§ **Exercices à réaliser**
- 1) Relevez toutes les années citées dans le texte sur Guillaume d'Arques, dans leur ordre d'apparition.
- 2) Poursuivez le texte sur Guillaume d'Arques à la suite de sa dernière phrase.

§ **Texte fourni**
************
Profitant de la minorité
du duc de Normandie Guillaume II le Conquérant (1035-1087),
le comte Guillaume de Talou (ancienne région située
au nord du Pays de Caux), fils du défunt duc de Normandie
Richard II (996-1026) et donc oncle du jeune duc, érigea
à Arques sans doute peu après 1037, une énorme
forteresse de pierre au sommet d'un éperon rocheux.
En 1040, ce Guillaume d'Arques était tellement sûr
de son indépendance qu'il n'hésitait pas à
s'intituler " comte par la grâce de Dieu ",
remettant ainsi directement en cause le lien vassalique qui
le subordonnait à son neveu. Probablement en 1052,
Guillaume le Conquérant reprit la main et imposa, conformément
au droit féodal normand, la présence d'une garnison
à ses ordres derrière les murailles. Mais Guillaume
d'Arques parvint à circonvenir les hommes du duc dès
1053 et se rendit derechef seul maître de la place.
************
§ **Matériel fourni**
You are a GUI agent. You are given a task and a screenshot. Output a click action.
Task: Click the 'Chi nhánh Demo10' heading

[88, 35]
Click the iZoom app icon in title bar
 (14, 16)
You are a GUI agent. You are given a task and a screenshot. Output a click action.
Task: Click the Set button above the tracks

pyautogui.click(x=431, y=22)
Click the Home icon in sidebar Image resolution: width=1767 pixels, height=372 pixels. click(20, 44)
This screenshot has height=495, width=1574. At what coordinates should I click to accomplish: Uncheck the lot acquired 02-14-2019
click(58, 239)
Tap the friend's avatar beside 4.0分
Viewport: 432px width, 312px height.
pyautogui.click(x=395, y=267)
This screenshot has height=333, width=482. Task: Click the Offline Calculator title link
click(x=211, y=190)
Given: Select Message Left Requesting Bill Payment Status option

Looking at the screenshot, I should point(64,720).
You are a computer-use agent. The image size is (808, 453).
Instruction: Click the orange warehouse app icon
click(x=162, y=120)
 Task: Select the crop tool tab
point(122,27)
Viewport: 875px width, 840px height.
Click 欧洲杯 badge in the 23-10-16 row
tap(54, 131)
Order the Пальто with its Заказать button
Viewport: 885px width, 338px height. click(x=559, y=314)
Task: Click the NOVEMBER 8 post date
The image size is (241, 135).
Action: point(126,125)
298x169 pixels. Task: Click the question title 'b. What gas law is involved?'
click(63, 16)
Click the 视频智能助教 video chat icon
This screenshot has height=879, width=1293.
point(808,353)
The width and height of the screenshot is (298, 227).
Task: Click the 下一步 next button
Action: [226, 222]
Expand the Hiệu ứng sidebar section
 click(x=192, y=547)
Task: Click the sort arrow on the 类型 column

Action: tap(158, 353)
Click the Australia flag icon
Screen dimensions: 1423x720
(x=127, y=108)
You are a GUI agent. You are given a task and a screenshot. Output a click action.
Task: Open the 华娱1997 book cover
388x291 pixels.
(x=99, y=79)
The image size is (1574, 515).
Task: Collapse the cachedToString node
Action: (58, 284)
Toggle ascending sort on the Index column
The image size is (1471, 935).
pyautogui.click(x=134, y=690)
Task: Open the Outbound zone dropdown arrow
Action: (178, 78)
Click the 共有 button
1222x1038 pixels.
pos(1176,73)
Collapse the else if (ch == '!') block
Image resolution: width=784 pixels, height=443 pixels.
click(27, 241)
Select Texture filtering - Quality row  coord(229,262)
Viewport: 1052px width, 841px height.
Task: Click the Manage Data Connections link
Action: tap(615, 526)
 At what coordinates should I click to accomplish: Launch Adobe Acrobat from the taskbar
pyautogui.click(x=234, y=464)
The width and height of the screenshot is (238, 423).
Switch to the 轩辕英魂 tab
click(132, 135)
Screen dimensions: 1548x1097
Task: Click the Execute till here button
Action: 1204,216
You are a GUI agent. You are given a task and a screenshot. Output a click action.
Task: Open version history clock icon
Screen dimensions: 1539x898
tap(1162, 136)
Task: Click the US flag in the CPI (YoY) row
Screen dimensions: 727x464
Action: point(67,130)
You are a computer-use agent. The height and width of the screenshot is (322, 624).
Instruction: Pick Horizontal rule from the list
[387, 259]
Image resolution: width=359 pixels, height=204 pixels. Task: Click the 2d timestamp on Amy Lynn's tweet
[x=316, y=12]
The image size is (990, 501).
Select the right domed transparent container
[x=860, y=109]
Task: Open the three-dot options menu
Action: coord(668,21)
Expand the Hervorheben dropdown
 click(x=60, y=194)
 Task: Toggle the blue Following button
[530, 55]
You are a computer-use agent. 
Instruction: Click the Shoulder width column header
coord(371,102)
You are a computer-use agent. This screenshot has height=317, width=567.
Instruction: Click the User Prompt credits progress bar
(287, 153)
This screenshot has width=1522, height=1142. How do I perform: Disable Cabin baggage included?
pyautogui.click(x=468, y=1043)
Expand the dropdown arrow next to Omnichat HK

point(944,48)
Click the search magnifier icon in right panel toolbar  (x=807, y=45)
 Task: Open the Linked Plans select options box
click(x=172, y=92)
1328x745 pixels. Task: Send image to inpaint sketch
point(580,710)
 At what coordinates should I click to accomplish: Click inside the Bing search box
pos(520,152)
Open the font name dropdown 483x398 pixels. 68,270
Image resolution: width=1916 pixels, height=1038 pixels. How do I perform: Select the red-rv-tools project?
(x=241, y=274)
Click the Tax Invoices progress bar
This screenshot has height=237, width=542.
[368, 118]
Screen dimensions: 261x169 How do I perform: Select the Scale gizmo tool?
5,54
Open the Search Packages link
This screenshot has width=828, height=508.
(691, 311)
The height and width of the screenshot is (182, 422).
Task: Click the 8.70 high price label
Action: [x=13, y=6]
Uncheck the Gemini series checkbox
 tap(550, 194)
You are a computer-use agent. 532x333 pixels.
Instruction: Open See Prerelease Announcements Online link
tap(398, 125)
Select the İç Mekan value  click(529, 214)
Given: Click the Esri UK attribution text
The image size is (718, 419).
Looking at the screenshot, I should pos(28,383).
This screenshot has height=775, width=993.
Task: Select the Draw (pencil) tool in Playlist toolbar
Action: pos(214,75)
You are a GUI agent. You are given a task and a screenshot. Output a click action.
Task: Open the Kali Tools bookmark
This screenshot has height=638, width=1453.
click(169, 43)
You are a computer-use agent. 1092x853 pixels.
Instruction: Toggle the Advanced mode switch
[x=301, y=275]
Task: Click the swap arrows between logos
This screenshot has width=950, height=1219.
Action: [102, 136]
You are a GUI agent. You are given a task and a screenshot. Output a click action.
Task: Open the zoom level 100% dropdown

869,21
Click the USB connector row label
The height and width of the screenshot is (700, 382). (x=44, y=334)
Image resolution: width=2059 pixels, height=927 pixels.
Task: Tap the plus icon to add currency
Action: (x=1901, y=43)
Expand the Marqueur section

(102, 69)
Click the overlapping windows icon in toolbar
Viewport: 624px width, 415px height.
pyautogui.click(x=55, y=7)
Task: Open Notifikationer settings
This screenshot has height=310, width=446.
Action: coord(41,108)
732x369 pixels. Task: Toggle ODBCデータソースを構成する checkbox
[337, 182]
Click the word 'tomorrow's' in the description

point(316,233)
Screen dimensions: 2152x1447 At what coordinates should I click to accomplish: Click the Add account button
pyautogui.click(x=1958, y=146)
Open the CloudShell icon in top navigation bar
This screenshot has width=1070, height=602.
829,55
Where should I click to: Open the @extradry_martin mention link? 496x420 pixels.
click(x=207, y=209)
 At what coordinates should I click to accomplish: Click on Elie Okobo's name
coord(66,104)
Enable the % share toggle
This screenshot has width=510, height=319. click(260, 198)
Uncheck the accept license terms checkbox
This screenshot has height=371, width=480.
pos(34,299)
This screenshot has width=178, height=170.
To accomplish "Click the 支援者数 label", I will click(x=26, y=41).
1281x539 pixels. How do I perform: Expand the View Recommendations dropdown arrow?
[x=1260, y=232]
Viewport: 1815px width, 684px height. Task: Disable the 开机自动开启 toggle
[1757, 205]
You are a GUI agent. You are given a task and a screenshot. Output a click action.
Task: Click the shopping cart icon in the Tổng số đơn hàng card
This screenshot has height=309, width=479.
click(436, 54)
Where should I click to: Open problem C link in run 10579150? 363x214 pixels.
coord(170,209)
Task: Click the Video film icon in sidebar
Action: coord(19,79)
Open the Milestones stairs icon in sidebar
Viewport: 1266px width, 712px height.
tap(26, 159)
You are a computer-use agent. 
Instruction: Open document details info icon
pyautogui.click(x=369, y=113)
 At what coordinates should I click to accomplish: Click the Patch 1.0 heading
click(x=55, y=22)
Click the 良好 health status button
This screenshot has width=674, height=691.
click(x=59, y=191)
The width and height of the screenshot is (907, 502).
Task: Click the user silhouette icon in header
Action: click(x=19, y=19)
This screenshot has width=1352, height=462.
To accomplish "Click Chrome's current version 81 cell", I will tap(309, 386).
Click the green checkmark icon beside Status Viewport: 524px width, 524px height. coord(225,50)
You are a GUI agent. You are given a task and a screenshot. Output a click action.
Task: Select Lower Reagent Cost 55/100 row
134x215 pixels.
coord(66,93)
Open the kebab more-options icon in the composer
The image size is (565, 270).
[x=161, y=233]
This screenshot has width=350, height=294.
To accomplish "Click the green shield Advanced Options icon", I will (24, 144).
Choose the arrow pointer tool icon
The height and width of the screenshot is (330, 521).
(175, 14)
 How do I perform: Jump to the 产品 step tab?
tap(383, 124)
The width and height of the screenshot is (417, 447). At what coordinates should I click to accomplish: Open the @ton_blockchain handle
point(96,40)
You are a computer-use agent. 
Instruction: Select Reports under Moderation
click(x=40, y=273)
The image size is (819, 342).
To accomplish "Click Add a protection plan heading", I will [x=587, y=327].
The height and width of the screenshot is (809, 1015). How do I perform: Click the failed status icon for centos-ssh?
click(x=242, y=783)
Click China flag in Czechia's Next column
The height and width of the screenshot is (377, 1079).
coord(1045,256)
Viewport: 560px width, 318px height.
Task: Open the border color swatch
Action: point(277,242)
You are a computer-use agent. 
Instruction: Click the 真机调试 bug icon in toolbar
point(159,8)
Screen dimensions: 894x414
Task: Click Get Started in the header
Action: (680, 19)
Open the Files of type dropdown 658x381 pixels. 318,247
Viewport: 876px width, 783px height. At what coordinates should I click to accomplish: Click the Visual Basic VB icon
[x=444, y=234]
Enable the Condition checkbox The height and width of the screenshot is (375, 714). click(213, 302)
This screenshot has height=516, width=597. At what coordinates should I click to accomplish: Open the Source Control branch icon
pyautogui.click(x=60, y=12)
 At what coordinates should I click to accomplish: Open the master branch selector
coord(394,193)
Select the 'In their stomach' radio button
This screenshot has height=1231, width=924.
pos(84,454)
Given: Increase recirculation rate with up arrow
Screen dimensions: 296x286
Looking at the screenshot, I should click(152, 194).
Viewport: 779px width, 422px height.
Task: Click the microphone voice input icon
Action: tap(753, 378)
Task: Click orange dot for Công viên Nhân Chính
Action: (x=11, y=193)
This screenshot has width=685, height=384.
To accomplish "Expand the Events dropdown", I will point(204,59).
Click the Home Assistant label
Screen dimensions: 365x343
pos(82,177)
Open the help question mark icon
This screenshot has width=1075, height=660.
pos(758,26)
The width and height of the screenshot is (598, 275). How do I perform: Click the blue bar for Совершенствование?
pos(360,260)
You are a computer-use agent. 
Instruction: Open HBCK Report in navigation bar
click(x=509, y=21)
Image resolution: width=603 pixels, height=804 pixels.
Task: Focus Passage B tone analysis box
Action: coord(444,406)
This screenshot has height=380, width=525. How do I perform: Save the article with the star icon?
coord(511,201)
************
§ **Réponses aux exercices**
- 1) 1035, 1087, 996, 1026, 1037, 1040, 1052, 1053

- 2)
Guillaume le Conquérant réagit promptement en
venant l'y assiéger et obtint sa reddition un an plus
tard, après l'avoir réduit à la famine
(1054).
Le château
joua un rôle important dans la lutte que se livrèrent
les trois fils et héritiers de Guillaume le Conquérant.
Ce fut finalement le plus jeune, Henri Beauclerc (1100-1035),
qui l'emporta. Il fit construire à Arques vers 1123
un gros donjon quadrangulaire à contreforts. Il était
coutumier du fait et avait notamment procédé
de même à Caen, Domfront et Falaise.
A chaque fléchissement
de l'autorité ducale, Arques se trouva propulsé
sur le devant de la scène. Durant la crise qui opposa
Etienne de Blois à Geoffroi Plantagenêt (1135-1144),
elle fut encore l'objet d'âpres disputes. De même
entre 1194 et 1199, Richard Cur de Lion et Philippe
Auguste ne cessèrent de s'affronter pour sa possession.
Lors de la conquête de la Normandie par Philippe Auguste
en 1204, il fut le dernier château aux mains de Jean
Sans Terre.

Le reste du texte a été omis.